Medicinal Uses of Horseradish
For the medicinal purpose the roots of the plant, either fresh or dried are used. The roots of the plant are diuretic, mild laxative, and expectorant. They have rubefacient property, and on topical application produces redness of the skin by causing dilation of the capillaries, and an increase in blood circulation. The roots are used in the treatment of flu, fever, weakness, infection of the urinary tract, venereal diseases, cancer, asthma, coughs, colic, scurvy, respiratory infections, gout, rheumatism, arthritis, and joint pain.
- It stimulates digestion.
- It lowers fever by increasing sweating.
- It cures deficiency of vitamin C.
- It increases passing of urine.
- Chewing root piece promotes the secretion of saliva (sialagogue).
- For lung strengthening, clearing sinuses, the fresh roots are used in combination with honey, and raw apple cider vinegar. The roots are minced, and mixed with an equal parts raw honey, raw apple cider vinegar, and stored in fridge.
- For hoarseness, the roots are cooked in milk, and given with honey.

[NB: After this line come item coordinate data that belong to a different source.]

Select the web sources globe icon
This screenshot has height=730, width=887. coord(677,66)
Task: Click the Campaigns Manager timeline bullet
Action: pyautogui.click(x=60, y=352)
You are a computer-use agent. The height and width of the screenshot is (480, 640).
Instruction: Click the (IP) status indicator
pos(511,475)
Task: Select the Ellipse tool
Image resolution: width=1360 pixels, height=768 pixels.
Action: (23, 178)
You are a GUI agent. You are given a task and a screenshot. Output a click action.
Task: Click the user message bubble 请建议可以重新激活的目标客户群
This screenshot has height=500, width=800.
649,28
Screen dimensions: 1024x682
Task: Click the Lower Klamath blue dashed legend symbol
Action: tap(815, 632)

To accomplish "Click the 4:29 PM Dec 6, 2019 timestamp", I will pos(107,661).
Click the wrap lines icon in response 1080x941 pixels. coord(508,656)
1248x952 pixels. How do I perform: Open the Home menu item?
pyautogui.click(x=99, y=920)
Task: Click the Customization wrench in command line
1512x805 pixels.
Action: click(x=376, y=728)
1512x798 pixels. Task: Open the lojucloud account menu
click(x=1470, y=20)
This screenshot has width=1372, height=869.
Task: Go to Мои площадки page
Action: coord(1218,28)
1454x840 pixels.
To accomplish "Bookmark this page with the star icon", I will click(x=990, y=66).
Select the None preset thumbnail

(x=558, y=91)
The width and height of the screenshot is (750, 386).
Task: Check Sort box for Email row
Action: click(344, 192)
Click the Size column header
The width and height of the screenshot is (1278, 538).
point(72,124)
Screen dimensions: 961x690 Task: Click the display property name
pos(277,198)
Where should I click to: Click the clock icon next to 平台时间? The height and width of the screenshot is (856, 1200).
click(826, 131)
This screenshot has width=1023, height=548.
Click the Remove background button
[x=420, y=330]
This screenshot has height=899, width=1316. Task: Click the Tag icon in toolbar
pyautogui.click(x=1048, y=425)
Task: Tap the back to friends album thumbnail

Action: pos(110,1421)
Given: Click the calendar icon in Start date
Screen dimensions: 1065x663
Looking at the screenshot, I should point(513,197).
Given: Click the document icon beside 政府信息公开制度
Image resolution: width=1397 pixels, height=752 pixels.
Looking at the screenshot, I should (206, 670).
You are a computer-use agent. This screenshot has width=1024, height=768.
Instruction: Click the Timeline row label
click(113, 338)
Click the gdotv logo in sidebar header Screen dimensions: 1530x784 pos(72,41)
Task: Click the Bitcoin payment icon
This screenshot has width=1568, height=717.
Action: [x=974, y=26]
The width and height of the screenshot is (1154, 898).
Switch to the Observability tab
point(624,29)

- For dandruff, 5 ml of the mother tincture is mixed in 50 ml of water, and applied on the scalp at bedtime, and left overnight. The next morning it is washed with a non-medicated shampoo, and process is repeated for three consecutive days.
- Its topical application increases circulation.
- For Joint pain, rheumatism, stimulating flow of blood, poultice of roots is applied externally.
- For infected wounds, poultice of roots is applied due to its antibacterial, and antiseptic action.
Dosages of Horseradish
- 1 -2 tablespoon of horseradish
- 1.5–3 grams of dry root
- 2–3 ml tincture thrice a day
Contraindications, Interactions, and Side Effects of Horseradish
- It is safe to take as natural seasoning, and flavoring.
- It may cause irritation, blister or rashes on topical application in people with sensitive skin.
- It should not be consumed in excess as it can irritate digestive system, cause bloody vomiting, diarrhea, or the development of an allergic response.
- It use should be discontinued if any side-effect such as night sweating, diarrhea occur.
- It lowers the blood pressure.
- It should not be given to children below the age of 4.
- Do not use in pregnancy, during breastfeeding, in young children, and people suffering from gastrointestinal diseases.
- Avoid use three days before taking blood in stool test as it may cause false positive.
- It may depress thyroid function.
- It interacts with Levothyroxine.
- It should not be taken with thyroxine.
- Do not consume in Low thyroid function, and Kidney diseases.